It is well known that the interaction between free oxygen radicals and nitric oxide (NO) cause formation of peroxynitrite and, this cytotoxic oxidant leads to endothelial dysfunction by impairing the function of cellular proteins through the nitration of proteins. Endothelial dysfunction plays a role in especially NO bioavailability of vasodilators, impaired endothelium dependent vasodilation or increased endothelium derived contracting factors, resulting in emergence of diabetes complications [1].
L-Carnitine (3-Hydroxy 4-N-trimethylammonio – butyrate) is an amino acid-like agent involved in the transit of long chain fatty acids which are physically synthesized in the various tissues in living organisms and will be transferred from cytoplasm to the mitochondria matrix, through the inner mitochondrial membrane. In diabetic experimental animals, carnitine levels of pancreas have been found to decrease both in early and advanced stages of diabetes and excretion of carnitine with urine to increase [2]. There are studies suggesting that insulin sensitivity and use of glucose by peripheral tissues increase 3, 4. In the studies conducted with hypertensive and normotensive rats, L-carnitine has been demonstrated to induce endothelium dependent relaxation by increasing the production of nitric oxide [5].
Melatonin is one of the known most potent antioxidants and recent studies indicate that melatonin receptors found in the pancreas islet cells might be protective against harmful outcomes of hyperglycemia [6]. In the other studies, L-carnitine has been shown to effectively normalize impaired oxidative condition in diabetic rats induced with STZ [7].
1. Experimental procedures
1.1. Animal model and experimental groups
Thirty five male Wistar rats (250–350 g) had access to laboratory food and water ad libitum. They were housed in cages under standard laboratory conditions (light period between 07:00–19:00 h, 21_2 °C; relative humidity 55%). This study was approved by the Institutional Animal Care Ethics Committee of Ege University, Turkey (2010/137).

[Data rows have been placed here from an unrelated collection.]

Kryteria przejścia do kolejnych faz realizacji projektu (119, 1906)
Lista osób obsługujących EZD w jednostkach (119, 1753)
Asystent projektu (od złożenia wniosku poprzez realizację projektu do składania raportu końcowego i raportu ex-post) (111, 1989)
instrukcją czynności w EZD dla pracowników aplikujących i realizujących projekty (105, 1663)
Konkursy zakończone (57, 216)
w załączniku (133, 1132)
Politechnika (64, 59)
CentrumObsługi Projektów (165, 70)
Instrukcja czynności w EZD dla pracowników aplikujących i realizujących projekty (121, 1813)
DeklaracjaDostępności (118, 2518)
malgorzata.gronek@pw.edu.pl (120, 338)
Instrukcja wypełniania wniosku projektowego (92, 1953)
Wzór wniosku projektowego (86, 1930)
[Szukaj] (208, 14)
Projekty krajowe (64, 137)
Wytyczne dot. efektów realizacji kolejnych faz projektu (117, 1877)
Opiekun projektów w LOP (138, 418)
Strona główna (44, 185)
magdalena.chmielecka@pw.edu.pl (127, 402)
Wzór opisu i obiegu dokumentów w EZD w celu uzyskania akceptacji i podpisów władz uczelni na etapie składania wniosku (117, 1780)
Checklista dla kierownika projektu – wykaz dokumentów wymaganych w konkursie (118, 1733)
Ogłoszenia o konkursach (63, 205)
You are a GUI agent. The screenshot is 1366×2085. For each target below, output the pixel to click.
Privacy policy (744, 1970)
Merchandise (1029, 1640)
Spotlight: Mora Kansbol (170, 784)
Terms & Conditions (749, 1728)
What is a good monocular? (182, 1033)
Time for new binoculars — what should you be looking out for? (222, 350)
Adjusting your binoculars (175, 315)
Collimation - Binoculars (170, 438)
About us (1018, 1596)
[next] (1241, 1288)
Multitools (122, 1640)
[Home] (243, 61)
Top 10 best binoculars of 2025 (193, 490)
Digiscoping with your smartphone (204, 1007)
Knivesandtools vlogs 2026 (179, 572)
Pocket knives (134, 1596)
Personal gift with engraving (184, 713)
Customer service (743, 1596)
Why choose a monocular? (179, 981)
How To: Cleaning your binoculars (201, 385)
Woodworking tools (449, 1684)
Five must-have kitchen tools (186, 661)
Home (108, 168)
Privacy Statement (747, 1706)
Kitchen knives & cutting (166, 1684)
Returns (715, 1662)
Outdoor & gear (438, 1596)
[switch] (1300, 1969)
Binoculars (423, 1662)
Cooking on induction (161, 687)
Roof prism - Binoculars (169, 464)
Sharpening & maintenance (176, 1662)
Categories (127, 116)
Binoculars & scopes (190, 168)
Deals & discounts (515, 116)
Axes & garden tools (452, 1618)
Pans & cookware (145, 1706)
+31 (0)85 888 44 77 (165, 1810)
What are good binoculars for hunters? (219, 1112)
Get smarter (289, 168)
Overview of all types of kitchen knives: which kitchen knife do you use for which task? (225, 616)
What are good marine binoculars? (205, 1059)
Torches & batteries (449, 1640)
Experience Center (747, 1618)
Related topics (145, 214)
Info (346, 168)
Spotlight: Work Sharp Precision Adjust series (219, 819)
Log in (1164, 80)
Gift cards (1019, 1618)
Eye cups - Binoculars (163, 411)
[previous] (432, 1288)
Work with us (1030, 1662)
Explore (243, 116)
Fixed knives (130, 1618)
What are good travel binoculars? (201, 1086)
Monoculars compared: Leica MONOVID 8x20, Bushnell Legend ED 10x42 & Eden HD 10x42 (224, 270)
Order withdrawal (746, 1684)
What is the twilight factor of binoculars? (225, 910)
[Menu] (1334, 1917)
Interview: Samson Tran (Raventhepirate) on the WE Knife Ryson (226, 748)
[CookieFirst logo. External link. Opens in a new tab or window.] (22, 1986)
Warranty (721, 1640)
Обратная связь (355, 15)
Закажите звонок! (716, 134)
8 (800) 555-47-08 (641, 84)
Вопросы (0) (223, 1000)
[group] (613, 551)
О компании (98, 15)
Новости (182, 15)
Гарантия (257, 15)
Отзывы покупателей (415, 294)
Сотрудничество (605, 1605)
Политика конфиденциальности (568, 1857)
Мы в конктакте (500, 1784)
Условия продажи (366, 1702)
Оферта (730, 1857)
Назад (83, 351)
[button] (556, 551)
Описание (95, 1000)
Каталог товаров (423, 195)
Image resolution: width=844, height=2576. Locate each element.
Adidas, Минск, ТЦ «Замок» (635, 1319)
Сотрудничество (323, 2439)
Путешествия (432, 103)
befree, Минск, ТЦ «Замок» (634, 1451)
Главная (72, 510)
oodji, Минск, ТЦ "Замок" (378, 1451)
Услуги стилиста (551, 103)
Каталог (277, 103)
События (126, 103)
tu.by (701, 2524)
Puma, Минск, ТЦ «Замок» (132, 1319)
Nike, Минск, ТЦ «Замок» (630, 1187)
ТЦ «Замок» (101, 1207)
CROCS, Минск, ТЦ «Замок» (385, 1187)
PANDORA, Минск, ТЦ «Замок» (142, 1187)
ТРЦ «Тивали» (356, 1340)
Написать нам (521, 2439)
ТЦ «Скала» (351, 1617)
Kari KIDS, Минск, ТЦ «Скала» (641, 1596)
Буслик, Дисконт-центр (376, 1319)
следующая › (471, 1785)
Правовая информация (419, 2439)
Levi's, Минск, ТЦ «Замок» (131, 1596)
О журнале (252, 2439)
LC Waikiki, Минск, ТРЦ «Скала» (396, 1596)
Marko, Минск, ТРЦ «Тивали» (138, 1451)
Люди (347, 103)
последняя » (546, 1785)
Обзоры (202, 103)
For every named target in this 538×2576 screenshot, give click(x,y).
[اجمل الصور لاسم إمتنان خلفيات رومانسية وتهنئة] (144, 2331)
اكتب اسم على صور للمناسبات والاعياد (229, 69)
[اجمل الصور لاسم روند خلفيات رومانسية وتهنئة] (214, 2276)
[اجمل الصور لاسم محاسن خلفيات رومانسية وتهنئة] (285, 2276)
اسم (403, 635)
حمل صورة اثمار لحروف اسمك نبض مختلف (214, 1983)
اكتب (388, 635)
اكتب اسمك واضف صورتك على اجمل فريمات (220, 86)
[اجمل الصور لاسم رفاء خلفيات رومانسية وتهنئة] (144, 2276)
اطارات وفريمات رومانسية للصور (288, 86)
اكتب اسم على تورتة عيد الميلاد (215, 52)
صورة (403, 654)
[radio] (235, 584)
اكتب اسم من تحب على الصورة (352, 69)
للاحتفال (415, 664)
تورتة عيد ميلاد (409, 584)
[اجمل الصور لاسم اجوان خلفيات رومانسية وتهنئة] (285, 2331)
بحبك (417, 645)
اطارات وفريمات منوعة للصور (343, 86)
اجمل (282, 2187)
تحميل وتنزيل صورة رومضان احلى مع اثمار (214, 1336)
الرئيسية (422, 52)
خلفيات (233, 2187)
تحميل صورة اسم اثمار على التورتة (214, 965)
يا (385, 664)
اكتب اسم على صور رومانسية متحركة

The diabetic rat model was developed using a high-fat diet plus multiple low doses of streptozotocin which was similar to that employed in previously studies [8]. The high-fat diet consisted of 22% fat, 48% carbohydrate, and 20% protein with total calorific value 44.3 kJ/kg ( Bilgen Lab. Istanbul, Turkey) and control rats were given regular chow consisting of 5% fat, 53% carbohydrate, and 23% protein with total calorific value 25 kJ/kg. Following 4 weeks of dietary intervention, the diabetic group was injected intraperitoneally (i.p.) with low doses of streptozotocin (Sigma, St. Louis, MO, USA, 30 mg/kg, dissolved in 0.1 M sodium citrate buffer, pH 4.4). One week later, blood samples were collected by tail cutting for fasting blood glucose measurements were measured by (Accu-Chek Active-glucometer). Rats with a fasting blood glucose of 7.8 mmol/L were injected with streptozotocin again (30 mg/kg). Control rats were given vehicle citrate buffer (pH 4.4) in a matched volume (0.25 ml/kg) via intraperitoneal injection. 4 weeks after the streptozotocin injection, the fasting blood glucose was measured again, and rats with a fasting blood glucose of ≥7.8 mmol/L were considered diabetic [9]. The diabetic rats were fed the high-fat diet for another 4 weeks, the control and diabetic rats were then randomly divided into 5 groups: [1] control group (CONN, rats treated with saline in a matched volume), [2] Non treated diabetic group (HFD+STZ ), [3] L-carnitine treated diabetic group (HFD+STZ +LC, 0.6 g/kg/d, oral), [4] melatonin treated diabetic group (HFD+STZ +MLT, 10 mg/kg/d, i.p) and [5] glibenclamide treated diabetic group (HFD+STZ+GB, 5 mg/kg/d, i.p.). Melatonin and L-carnitine were dissolved in distillated water and administered intraperitoneally glibenclamide was administrated via oral gavage daily for 2 weeks 10, 11, 12. All the rats were allowed to continue to feed on their respective diets until the end of the study.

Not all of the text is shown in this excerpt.